**Assigned task:** Word for word, reproduce all of the entries shown below.

[Stored data]
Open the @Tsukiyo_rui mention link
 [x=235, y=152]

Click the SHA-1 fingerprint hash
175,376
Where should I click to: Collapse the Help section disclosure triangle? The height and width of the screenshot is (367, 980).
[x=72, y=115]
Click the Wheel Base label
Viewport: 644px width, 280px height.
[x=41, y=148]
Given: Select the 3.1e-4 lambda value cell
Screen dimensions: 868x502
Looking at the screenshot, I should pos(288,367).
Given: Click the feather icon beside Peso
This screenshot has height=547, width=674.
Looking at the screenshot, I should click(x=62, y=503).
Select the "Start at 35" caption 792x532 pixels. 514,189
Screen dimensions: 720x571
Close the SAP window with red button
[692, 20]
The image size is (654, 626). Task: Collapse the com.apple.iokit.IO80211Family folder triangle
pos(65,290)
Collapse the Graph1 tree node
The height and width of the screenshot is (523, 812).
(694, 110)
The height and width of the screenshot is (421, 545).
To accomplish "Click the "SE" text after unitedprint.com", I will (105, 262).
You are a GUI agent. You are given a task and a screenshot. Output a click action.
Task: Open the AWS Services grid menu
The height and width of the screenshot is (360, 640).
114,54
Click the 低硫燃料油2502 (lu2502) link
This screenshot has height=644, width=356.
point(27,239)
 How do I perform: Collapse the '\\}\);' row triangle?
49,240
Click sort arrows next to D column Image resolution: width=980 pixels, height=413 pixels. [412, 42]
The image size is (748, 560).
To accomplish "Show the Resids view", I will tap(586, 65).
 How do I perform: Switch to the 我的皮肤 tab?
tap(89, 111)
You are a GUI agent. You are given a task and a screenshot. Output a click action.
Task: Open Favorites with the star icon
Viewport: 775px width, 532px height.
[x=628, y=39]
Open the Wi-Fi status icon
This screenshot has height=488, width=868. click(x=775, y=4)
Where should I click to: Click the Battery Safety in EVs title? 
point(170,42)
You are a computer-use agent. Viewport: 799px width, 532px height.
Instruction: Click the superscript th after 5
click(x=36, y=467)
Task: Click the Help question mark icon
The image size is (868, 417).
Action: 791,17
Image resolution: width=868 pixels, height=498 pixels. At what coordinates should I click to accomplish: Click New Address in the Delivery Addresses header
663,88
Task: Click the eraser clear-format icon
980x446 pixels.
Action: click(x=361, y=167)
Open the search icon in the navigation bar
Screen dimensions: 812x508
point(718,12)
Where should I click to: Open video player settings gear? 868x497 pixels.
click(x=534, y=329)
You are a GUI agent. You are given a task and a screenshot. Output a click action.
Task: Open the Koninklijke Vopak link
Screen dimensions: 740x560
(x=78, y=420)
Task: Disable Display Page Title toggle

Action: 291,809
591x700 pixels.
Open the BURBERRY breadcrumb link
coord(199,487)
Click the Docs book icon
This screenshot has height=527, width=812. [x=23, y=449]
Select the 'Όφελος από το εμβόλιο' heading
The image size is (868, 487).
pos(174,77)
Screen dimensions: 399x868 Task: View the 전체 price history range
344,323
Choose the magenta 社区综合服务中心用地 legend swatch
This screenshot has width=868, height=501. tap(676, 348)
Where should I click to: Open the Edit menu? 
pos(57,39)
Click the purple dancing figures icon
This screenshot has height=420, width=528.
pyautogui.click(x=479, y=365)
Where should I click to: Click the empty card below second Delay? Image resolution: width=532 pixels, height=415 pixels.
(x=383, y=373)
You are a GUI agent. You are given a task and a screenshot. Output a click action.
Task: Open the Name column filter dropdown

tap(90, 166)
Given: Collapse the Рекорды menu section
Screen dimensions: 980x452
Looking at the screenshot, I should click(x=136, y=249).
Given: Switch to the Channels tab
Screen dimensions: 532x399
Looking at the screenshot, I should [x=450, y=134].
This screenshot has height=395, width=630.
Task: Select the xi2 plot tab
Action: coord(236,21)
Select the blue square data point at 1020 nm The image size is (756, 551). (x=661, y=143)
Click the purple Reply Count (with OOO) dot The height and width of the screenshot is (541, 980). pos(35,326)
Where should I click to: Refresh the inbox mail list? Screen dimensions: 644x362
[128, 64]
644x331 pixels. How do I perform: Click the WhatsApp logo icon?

**Response to the exercise:**
Open the @Tsukiyo_rui mention link
 [x=235, y=152]

Click the SHA-1 fingerprint hash
175,376
Where should I click to: Collapse the Help section disclosure triangle? The height and width of the screenshot is (367, 980).
[x=72, y=115]
Click the Wheel Base label
Viewport: 644px width, 280px height.
[x=41, y=148]
Given: Select the 3.1e-4 lambda value cell
Screen dimensions: 868x502
Looking at the screenshot, I should pos(288,367).
Given: Click the feather icon beside Peso
This screenshot has height=547, width=674.
Looking at the screenshot, I should click(x=62, y=503).
Select the "Start at 35" caption 792x532 pixels. 514,189
Screen dimensions: 720x571
Close the SAP window with red button
[692, 20]
The image size is (654, 626). Task: Collapse the com.apple.iokit.IO80211Family folder triangle
pos(65,290)
Collapse the Graph1 tree node
The height and width of the screenshot is (523, 812).
(694, 110)
The height and width of the screenshot is (421, 545).
To accomplish "Click the "SE" text after unitedprint.com", I will (105, 262).
You are a GUI agent. You are given a task and a screenshot. Output a click action.
Task: Open the AWS Services grid menu
The height and width of the screenshot is (360, 640).
114,54
Click the 低硫燃料油2502 (lu2502) link
This screenshot has height=644, width=356.
point(27,239)
 How do I perform: Collapse the '\\}\);' row triangle?
49,240
Click sort arrows next to D column Image resolution: width=980 pixels, height=413 pixels. [412, 42]
The image size is (748, 560).
To accomplish "Show the Resids view", I will tap(586, 65).
 How do I perform: Switch to the 我的皮肤 tab?
tap(89, 111)
You are a GUI agent. You are given a task and a screenshot. Output a click action.
Task: Open Favorites with the star icon
Viewport: 775px width, 532px height.
[x=628, y=39]
Open the Wi-Fi status icon
This screenshot has height=488, width=868. click(x=775, y=4)
Where should I click to: Click the Battery Safety in EVs title? 
point(170,42)
You are a computer-use agent. Viewport: 799px width, 532px height.
Instruction: Click the superscript th after 5
click(x=36, y=467)
Task: Click the Help question mark icon
The image size is (868, 417).
Action: 791,17
Image resolution: width=868 pixels, height=498 pixels. At what coordinates should I click to accomplish: Click New Address in the Delivery Addresses header
663,88
Task: Click the eraser clear-format icon
980x446 pixels.
Action: click(x=361, y=167)
Open the search icon in the navigation bar
Screen dimensions: 812x508
point(718,12)
Where should I click to: Open video player settings gear? 868x497 pixels.
click(x=534, y=329)
You are a GUI agent. You are given a task and a screenshot. Output a click action.
Task: Open the Koninklijke Vopak link
Screen dimensions: 740x560
(x=78, y=420)
Task: Disable Display Page Title toggle

Action: 291,809
591x700 pixels.
Open the BURBERRY breadcrumb link
coord(199,487)
Click the Docs book icon
This screenshot has height=527, width=812. [x=23, y=449]
Select the 'Όφελος από το εμβόλιο' heading
The image size is (868, 487).
pos(174,77)
Screen dimensions: 399x868 Task: View the 전체 price history range
344,323
Choose the magenta 社区综合服务中心用地 legend swatch
This screenshot has width=868, height=501. tap(676, 348)
Where should I click to: Open the Edit menu? 
pos(57,39)
Click the purple dancing figures icon
This screenshot has height=420, width=528.
pyautogui.click(x=479, y=365)
Where should I click to: Click the empty card below second Delay? Image resolution: width=532 pixels, height=415 pixels.
(x=383, y=373)
You are a GUI agent. You are given a task and a screenshot. Output a click action.
Task: Open the Name column filter dropdown

tap(90, 166)
Given: Collapse the Рекорды menu section
Screen dimensions: 980x452
Looking at the screenshot, I should click(x=136, y=249).
Given: Switch to the Channels tab
Screen dimensions: 532x399
Looking at the screenshot, I should [x=450, y=134].
This screenshot has height=395, width=630.
Task: Select the xi2 plot tab
Action: coord(236,21)
Select the blue square data point at 1020 nm The image size is (756, 551). (x=661, y=143)
Click the purple Reply Count (with OOO) dot The height and width of the screenshot is (541, 980). pos(35,326)
Where should I click to: Refresh the inbox mail list? Screen dimensions: 644x362
[128, 64]
644x331 pixels. How do I perform: Click the WhatsApp logo icon?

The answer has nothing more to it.